OBJECTIVE:
Retype all of the following material, line for line, without changing a single character.

Data listing:
--------------------
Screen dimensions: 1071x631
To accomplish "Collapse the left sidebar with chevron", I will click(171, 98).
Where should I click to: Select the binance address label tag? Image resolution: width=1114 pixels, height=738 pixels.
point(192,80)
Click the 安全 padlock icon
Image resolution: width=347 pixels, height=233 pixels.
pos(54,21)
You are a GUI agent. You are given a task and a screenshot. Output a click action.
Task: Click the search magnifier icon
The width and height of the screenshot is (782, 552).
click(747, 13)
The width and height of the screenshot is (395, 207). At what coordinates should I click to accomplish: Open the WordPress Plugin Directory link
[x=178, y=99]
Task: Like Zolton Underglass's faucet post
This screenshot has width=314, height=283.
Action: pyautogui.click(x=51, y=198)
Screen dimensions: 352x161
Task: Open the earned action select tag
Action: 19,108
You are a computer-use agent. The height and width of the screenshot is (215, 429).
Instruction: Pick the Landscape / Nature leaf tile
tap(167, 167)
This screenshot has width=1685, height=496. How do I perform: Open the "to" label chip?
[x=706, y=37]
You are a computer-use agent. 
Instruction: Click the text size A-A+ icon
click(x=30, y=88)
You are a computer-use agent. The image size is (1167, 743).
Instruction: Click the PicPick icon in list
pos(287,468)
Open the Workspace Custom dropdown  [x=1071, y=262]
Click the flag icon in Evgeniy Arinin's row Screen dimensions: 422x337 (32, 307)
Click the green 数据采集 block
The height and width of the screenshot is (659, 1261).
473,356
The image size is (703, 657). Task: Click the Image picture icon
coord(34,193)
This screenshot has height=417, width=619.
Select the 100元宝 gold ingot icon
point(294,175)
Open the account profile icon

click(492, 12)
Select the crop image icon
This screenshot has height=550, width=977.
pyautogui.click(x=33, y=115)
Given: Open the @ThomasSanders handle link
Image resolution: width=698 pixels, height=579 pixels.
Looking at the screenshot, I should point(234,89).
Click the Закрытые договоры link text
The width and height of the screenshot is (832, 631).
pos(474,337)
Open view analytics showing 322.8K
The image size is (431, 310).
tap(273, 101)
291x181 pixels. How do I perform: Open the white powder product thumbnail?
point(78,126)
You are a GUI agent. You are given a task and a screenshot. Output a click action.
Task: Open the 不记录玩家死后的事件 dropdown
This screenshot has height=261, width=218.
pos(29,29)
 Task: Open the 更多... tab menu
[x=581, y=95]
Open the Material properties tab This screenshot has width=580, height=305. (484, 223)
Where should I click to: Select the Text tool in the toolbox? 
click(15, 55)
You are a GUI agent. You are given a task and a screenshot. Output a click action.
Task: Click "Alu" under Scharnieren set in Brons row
--------------------
REPLY:
Screen dimensions: 1071x631
To accomplish "Collapse the left sidebar with chevron", I will click(171, 98).
Where should I click to: Select the binance address label tag? Image resolution: width=1114 pixels, height=738 pixels.
point(192,80)
Click the 安全 padlock icon
Image resolution: width=347 pixels, height=233 pixels.
pos(54,21)
You are a GUI agent. You are given a task and a screenshot. Output a click action.
Task: Click the search magnifier icon
The width and height of the screenshot is (782, 552).
click(747, 13)
The width and height of the screenshot is (395, 207). At what coordinates should I click to accomplish: Open the WordPress Plugin Directory link
[x=178, y=99]
Task: Like Zolton Underglass's faucet post
This screenshot has width=314, height=283.
Action: pyautogui.click(x=51, y=198)
Screen dimensions: 352x161
Task: Open the earned action select tag
Action: 19,108
You are a computer-use agent. The height and width of the screenshot is (215, 429).
Instruction: Pick the Landscape / Nature leaf tile
tap(167, 167)
This screenshot has width=1685, height=496. How do I perform: Open the "to" label chip?
[x=706, y=37]
You are a computer-use agent. 
Instruction: Click the text size A-A+ icon
click(x=30, y=88)
You are a computer-use agent. The image size is (1167, 743).
Instruction: Click the PicPick icon in list
pos(287,468)
Open the Workspace Custom dropdown  [x=1071, y=262]
Click the flag icon in Evgeniy Arinin's row Screen dimensions: 422x337 (32, 307)
Click the green 数据采集 block
The height and width of the screenshot is (659, 1261).
473,356
The image size is (703, 657). Task: Click the Image picture icon
coord(34,193)
This screenshot has height=417, width=619.
Select the 100元宝 gold ingot icon
point(294,175)
Open the account profile icon

click(492, 12)
Select the crop image icon
This screenshot has height=550, width=977.
pyautogui.click(x=33, y=115)
Given: Open the @ThomasSanders handle link
Image resolution: width=698 pixels, height=579 pixels.
Looking at the screenshot, I should point(234,89).
Click the Закрытые договоры link text
The width and height of the screenshot is (832, 631).
pos(474,337)
Open view analytics showing 322.8K
The image size is (431, 310).
tap(273, 101)
291x181 pixels. How do I perform: Open the white powder product thumbnail?
point(78,126)
You are a GUI agent. You are given a task and a screenshot. Output a click action.
Task: Open the 不记录玩家死后的事件 dropdown
This screenshot has height=261, width=218.
pos(29,29)
 Task: Open the 更多... tab menu
[x=581, y=95]
Open the Material properties tab This screenshot has width=580, height=305. (484, 223)
Where should I click to: Select the Text tool in the toolbox? 
click(15, 55)
You are a GUI agent. You are given a task and a screenshot. Output a click action.
Task: Click "Alu" under Scharnieren set in Brons row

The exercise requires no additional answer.